Women often wonder what kinds of evidence of abuse they can introduce into their family law case. In the case of Scarlett v Farrell, 2014 ONCJ 645, the wife sought to introduce the decision of the Criminal Injuries Compensation Board into the case to support her contention that her husband had abused her.
The father was seeking access to the couple’s child, which the mother was opposing. Her case included the claim that he had seriously abused her physically and emotionally over the course of the relationship, which she argued was a factor for the court to consider when making a decision about access.

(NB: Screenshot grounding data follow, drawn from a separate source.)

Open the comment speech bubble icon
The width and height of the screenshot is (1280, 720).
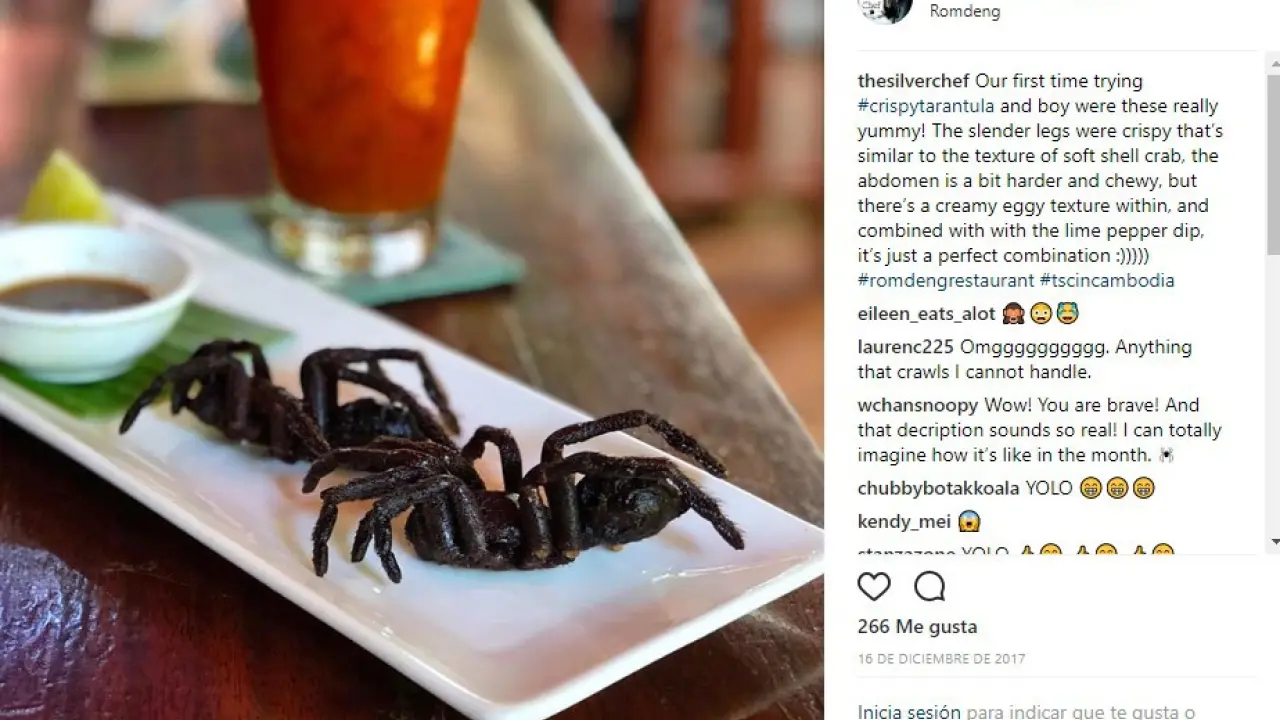point(930,586)
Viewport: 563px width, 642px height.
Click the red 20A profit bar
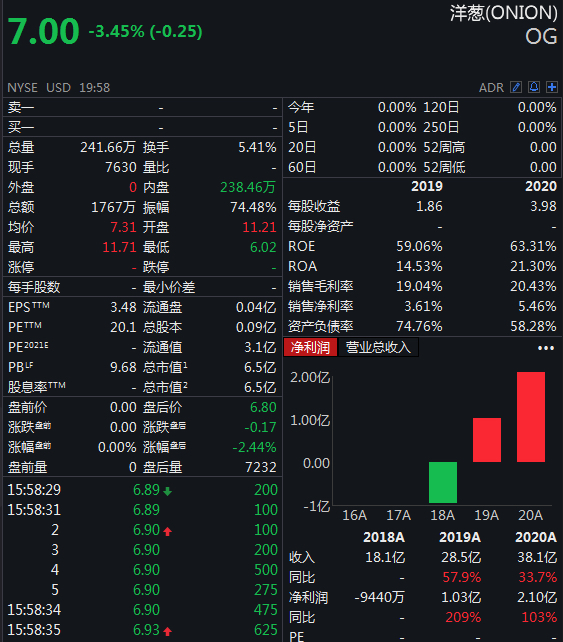click(531, 417)
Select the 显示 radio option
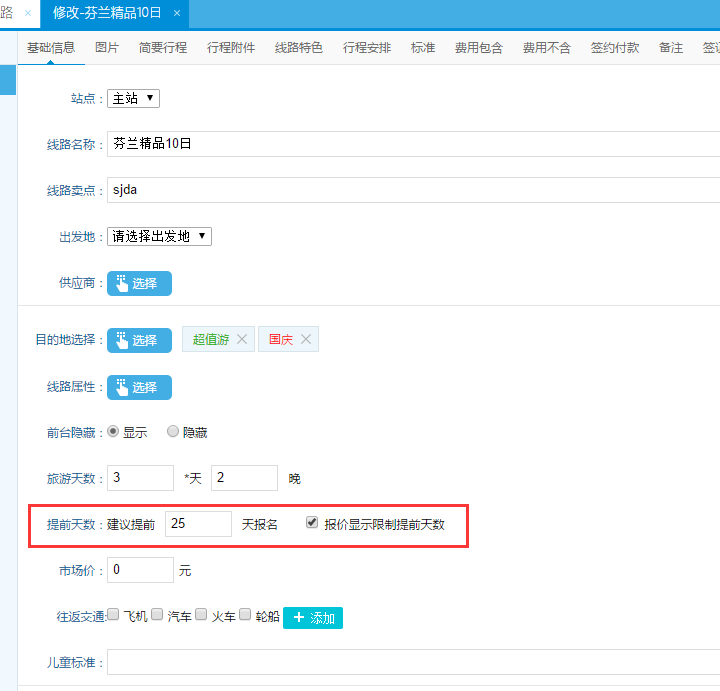This screenshot has width=720, height=691. [x=113, y=432]
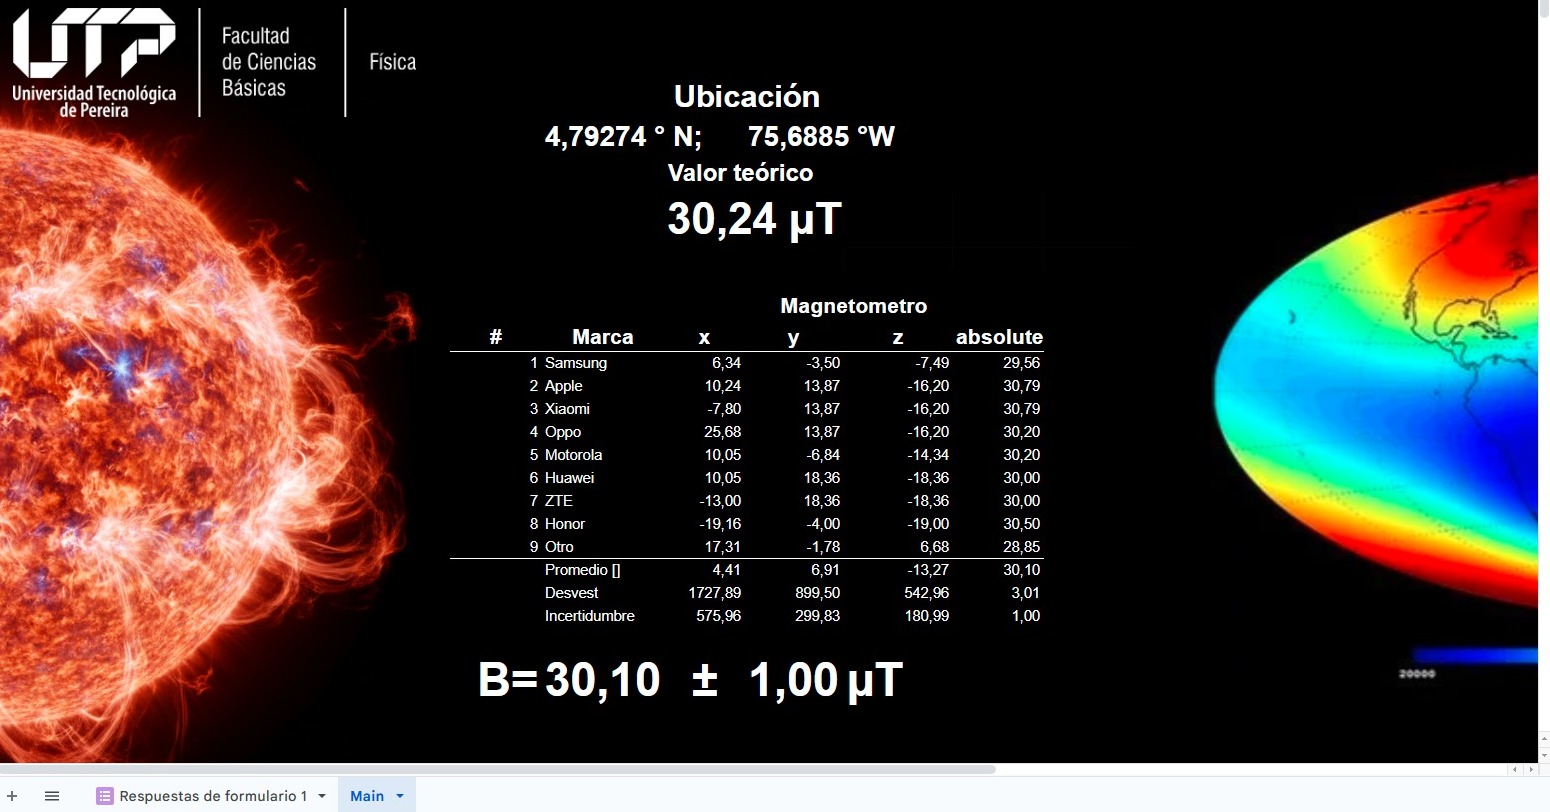
Task: Select the Promedio absolute value 30,10
Action: [x=1021, y=570]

To support her own evidence, she wanted to introduce the decision of the CICB, which had found that the father had, in fact, abused her in a series of incidents over a 2½-year period.
The father took the position that the CICB report was hearsay and therefore not admissible and, furthermore, that the prejudicial impact would outweigh the probative value, also rendering it inadmissible.
In reaching his decision, Justice Spence starts by confirming that the report is hearsay and then examines the various legal exceptions to the hearsay rule. He first finds that the CICB decision is not a public document, so cannot be admitted on that basis.
He then explores whether or not the decision might be admissible because it is needed to buttress the mother’s credibility at trial and concludes that it cannot.
Finally, he examines the “necessity and reliability” exception, but concludes that the CICB decision does not fit here either. Because the evidence on which the CICB based its decision all came from people who could be called to testify in the custody case (the mother, her mother and her therapist) and because the father did not have the opportunity to challenge any of this evidence, Justice Spence rules that the decision does not fit within any of the exceptions to the hearsay rule and does not permit it to be introduced.